## PROBLEM REQUIREMENTS
Transcribe the stretch of entries below from the line with "This screenshot has height=651, width=1306." through the line with "This screenshot has width=1568, height=587.", exactly and with both ends included; leave out all other lines.

◆ ◆ ◆ ◆ ◆ ◆ ◆

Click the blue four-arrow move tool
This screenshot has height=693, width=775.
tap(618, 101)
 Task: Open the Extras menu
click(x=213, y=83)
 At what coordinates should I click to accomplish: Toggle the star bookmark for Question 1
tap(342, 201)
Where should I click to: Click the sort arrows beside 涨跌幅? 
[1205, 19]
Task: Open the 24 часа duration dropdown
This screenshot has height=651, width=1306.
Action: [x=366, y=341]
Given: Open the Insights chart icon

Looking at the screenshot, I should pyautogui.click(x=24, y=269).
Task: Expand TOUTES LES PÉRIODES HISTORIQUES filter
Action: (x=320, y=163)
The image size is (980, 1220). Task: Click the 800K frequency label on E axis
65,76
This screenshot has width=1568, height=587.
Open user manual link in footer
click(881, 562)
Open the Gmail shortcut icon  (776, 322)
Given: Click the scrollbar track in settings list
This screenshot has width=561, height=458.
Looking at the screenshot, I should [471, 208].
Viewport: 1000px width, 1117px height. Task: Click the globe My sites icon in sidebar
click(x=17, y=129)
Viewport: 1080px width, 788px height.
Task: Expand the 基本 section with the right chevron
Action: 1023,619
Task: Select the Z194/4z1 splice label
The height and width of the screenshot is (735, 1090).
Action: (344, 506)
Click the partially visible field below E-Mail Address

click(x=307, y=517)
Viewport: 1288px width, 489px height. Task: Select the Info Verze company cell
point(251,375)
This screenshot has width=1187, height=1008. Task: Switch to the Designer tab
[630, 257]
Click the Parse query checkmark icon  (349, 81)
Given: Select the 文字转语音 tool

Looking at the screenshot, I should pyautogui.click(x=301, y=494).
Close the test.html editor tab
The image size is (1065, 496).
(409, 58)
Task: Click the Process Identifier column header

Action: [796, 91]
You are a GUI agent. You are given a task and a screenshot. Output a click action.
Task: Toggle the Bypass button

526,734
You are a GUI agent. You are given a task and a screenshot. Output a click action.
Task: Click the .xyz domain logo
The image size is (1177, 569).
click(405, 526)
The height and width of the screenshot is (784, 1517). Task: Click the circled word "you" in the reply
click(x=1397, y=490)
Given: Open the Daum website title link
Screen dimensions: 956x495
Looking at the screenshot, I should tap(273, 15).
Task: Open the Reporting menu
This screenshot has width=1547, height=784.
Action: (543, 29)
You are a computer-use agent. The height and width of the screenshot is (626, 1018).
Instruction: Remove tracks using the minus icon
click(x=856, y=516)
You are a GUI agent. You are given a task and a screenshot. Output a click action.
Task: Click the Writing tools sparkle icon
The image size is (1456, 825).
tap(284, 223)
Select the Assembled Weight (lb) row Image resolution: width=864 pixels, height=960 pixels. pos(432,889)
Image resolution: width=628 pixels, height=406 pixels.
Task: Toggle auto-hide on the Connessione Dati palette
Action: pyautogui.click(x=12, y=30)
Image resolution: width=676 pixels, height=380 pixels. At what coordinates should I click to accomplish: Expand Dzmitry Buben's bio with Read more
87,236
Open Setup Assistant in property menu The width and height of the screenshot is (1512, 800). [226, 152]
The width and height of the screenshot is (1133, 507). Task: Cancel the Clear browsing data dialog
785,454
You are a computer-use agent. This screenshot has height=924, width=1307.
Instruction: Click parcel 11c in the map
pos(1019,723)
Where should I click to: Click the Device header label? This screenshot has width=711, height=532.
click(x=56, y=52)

◆ ◆ ◆ ◆ ◆ ◆ ◆

## YOUR SOLUTION
This screenshot has height=651, width=1306.
Action: [x=366, y=341]
Given: Open the Insights chart icon

Looking at the screenshot, I should pyautogui.click(x=24, y=269).
Task: Expand TOUTES LES PÉRIODES HISTORIQUES filter
Action: (x=320, y=163)
The image size is (980, 1220). Task: Click the 800K frequency label on E axis
65,76
This screenshot has width=1568, height=587.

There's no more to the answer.